A Secretaria-Geral da Presidência da República e o Ministério da Economia responderam à FOLHA, por meio de nota, que o governo não pediu o retorno dos servidores requisitados pela DPU, mas que a lei prevê a volta de servidores após três anos ininterruptos. “Em janeiro deste ano, em decorrência de termo realizado pela Câmara de Conciliação e Arbitragem da Administração Federal (CCAF), acordou-se que a DPU, que tem autonomia administrativa e financeira, teria mais seis meses para iniciar o reembolso da remuneração desses profissionais, prazo que vence no próximo dia 27. De qualquer forma, o governo ainda estuda uma solução para a questão desses 704 servidores requisitados”, diz a nota.

IMPACTO

Em todo o País, seriam fechadas 43 unidades, segundo a DPU. O impacto, na avaliação de duas defensoras públicas federais de Foz do Iguaçu ouvidas pela reportagem, será a falta de assistência à população destas regiões, já que a atuação dos defensores corresponde às subseções da Justiça Federal em que as sedes da DPU estão localizadas. A DPU em Curitiba e região seria reforçada, mas as regiões de Londrina, Foz, Cascavel e Umuarama ficariam descobertas.

“As pessoas vão ficar desassistidas e terão de procurar advogados particulares”, avaliou a defensora pública federal Larissa de Sousa Moisés — esclarecendo que o público da instituição é justamente o que não tem condições econômicas de fazê-lo, e acabará não podendo acionar a Justiça em caso de violação de direitos. “São pessoas que, muitas vezes, não têm dinheiro para comprar um medicamento de R$ 100”, ilustrou.

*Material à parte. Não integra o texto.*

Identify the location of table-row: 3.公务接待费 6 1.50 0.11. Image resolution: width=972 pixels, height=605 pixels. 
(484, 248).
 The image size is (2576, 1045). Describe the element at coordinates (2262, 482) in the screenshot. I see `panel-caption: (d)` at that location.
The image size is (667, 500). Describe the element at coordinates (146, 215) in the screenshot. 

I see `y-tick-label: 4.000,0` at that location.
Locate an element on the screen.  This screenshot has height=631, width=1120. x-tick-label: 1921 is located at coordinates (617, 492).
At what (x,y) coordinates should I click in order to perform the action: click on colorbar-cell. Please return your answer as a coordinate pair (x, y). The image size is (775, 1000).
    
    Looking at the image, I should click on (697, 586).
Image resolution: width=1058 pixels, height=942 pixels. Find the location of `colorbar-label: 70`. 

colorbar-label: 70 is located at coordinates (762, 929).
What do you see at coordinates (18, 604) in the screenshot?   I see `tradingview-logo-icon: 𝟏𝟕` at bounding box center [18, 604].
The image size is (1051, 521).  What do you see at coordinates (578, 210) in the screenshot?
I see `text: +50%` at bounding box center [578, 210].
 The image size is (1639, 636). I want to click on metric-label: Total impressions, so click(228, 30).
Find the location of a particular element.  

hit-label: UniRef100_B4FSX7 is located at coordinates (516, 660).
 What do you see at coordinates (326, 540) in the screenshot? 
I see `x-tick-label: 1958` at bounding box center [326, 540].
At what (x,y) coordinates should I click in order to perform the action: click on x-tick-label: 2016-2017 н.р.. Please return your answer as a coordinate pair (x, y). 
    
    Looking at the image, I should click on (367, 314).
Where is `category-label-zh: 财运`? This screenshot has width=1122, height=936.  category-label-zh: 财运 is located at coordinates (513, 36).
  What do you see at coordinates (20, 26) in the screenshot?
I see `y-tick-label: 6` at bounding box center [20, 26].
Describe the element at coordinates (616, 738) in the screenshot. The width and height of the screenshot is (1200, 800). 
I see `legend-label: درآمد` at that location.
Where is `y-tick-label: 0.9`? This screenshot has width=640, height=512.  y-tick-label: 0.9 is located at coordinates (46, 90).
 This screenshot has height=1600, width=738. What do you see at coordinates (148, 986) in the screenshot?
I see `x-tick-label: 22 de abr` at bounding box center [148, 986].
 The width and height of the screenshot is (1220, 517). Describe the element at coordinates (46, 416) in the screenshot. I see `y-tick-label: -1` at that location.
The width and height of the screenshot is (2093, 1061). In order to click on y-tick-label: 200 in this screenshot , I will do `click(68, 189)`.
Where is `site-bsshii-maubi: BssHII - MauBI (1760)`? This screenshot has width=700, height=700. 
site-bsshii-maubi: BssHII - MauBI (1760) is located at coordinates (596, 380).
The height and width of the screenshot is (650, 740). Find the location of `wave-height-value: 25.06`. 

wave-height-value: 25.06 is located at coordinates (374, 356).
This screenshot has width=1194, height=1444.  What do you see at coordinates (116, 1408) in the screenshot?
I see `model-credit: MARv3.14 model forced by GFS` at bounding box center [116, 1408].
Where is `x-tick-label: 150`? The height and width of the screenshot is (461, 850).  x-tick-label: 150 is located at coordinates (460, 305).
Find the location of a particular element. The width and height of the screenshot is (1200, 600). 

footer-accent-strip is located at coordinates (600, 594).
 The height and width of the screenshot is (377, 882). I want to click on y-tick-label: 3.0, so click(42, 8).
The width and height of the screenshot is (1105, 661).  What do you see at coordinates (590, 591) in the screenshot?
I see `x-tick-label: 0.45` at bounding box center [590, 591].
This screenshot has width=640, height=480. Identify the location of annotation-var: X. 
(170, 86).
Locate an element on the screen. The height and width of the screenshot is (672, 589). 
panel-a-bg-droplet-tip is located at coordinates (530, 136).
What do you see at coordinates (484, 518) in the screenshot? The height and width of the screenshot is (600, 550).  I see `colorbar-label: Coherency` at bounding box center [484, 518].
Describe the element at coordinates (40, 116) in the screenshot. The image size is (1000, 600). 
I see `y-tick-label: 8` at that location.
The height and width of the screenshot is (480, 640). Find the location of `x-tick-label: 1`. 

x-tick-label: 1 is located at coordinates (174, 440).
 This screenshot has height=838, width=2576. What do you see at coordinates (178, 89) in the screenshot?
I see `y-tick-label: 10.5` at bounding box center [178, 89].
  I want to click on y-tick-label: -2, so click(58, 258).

Segundo a DPU, o fechamento das unidades do interior fará o alcance do órgão ser reduzido de 55% para 34% dos brasileiros com renda familiar de até R$ 2 mil.

A defensora pública federal Carolina Villar Lopes argumentou que a devolução de servidores ao Executivo não resultará em economia de gastos públicos, já que essa força de trabalho já é paga pelos seus órgãos federais de origem. “Isso apenas sucateia a DPU, que precisa dessa força de trabalho”, disse — apontando, ainda, que medidas extrajudiciais mediadas pela defensoria reduzem a sobrecarga do Judiciário. “Seria um retrocesso”, argumentou. “Temos a esperança de que o governo vai se solidarizar.”

Segundo Lopes, a DPU realizou 93.861 atendimentos no Paraná em 2018. Em Londrina, foram 9.315 atendimentos. A unidade tem sete pessoas — dois defensores federais, dois requisitados e três servidores do concurso próprio da DPU.

De acordo com o órgão, foram 1,8 milhão de atendimentos no Brasil em 2018, com destaque para casos envolvendo imigrantes em Pacaraima (RR) e as vítimas do rompimento da barragem da Samarco em Mariana (MG) em 2015.